Para o senador, a 35ª Fase, nominada “Ormetá”, é um indício de que a Força Tarefa do Ministério Público Federal começa a chegar nas operações fraudulentas realizadas pelo Governo PT no BNDES.

“A operação Lava Jato chega ao BNDES, usado nos governos petistas em transações nada republicanas. A prisão de Palocci é o início de uma nova investigação que vai revelar o quanto os comandos do PT e de seus governos lesaram o nosso banco de desenvolvimento”, comentou Caiado.

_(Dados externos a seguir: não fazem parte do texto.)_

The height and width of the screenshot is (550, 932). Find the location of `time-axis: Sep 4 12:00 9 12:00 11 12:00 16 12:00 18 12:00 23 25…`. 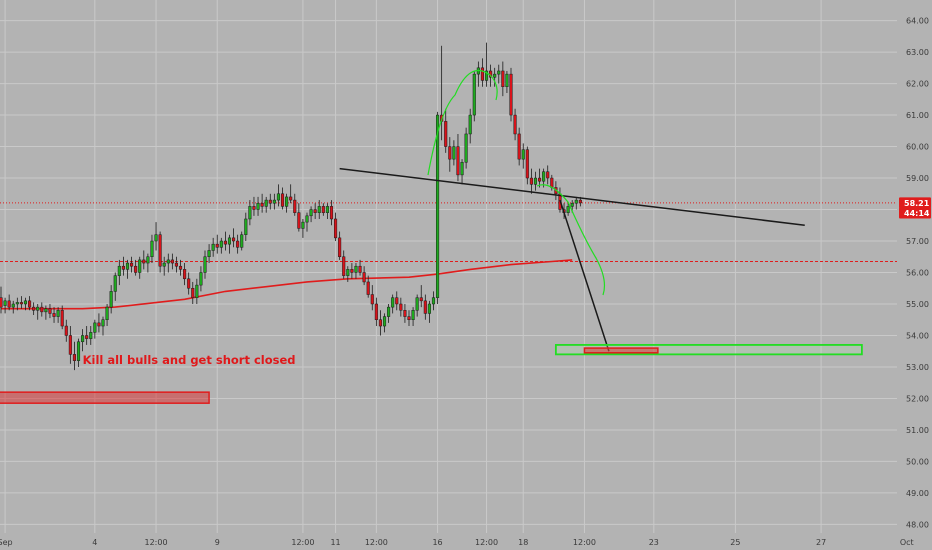

time-axis: Sep 4 12:00 9 12:00 11 12:00 16 12:00 18 12:00 23 25… is located at coordinates (457, 542).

O democrata ressaltou que a função principal do banco foi desvirtuada nos últimos anos do governo petista para atender especificamente a interesses do partido. “Em vez de ter como prioridade desenvolver o país e ajudar nossas grandes empresas, a finalidade do banco sob o PT foi direcionar recursos para operações corrompidas e países alinhados ideológicos de Lula e Dilma”, afirmou.

CPI
Ronaldo Caiado também relembrou a sua articulação no Senado Federal em 2015 para abrir uma CPI do BNDES, que investigaria justamente os indícios de irregularidades nos repasses dos bancos; “O Governo Dilma fez de tudo para abafar a CPI, inclusive com o presidente na época Luciano Coutinho passando de gabinete em gabinete tentando constranger os senadores contra a instalação de nossa comissão.”, concluiu.